*WHAT YOU ARE ASKED TO DO*. Lines outside the range are not wanted. Give again exactly the lines between the line holding "[Search] (1218, 107)" and the line holding "Lifestyle & Health [button] (585, 171)", inclusive, from the listing below.
***** DATA TO USE
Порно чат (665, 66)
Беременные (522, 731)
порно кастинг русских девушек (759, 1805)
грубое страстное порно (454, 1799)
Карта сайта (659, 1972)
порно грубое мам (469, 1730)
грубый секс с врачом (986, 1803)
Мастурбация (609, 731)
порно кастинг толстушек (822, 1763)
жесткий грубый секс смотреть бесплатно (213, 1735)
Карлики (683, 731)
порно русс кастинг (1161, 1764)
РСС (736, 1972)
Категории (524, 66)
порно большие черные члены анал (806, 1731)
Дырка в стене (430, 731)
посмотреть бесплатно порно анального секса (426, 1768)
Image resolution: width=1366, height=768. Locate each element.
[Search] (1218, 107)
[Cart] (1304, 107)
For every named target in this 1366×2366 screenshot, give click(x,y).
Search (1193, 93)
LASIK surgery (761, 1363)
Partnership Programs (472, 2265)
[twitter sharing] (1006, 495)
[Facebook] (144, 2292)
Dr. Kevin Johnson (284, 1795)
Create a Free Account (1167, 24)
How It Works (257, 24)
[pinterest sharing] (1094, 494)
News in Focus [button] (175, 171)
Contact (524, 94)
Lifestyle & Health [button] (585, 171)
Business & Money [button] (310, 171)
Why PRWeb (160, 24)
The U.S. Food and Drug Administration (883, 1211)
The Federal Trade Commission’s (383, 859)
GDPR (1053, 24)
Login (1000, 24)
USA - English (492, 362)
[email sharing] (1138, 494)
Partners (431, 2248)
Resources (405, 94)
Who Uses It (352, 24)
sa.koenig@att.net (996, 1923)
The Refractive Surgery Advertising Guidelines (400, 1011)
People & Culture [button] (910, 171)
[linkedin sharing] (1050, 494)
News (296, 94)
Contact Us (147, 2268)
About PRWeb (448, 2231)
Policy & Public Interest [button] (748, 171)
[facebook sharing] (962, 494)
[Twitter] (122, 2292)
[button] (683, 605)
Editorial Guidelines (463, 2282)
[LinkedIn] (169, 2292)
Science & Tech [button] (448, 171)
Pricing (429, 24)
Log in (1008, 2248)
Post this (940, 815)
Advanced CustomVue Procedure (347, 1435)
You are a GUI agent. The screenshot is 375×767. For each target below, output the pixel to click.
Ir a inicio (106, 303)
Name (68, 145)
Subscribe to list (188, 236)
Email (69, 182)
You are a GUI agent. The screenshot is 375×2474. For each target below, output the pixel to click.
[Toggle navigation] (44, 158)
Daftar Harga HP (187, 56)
**********
*WRITTEN ANSWER*.
[Search] (1218, 107)
[Cart] (1304, 107)
For every named target in this 1366×2366 screenshot, give click(x,y).
Search (1193, 93)
LASIK surgery (761, 1363)
Partnership Programs (472, 2265)
[twitter sharing] (1006, 495)
[Facebook] (144, 2292)
Dr. Kevin Johnson (284, 1795)
Create a Free Account (1167, 24)
How It Works (257, 24)
[pinterest sharing] (1094, 494)
News in Focus [button] (175, 171)
Contact (524, 94)
Lifestyle & Health [button] (585, 171)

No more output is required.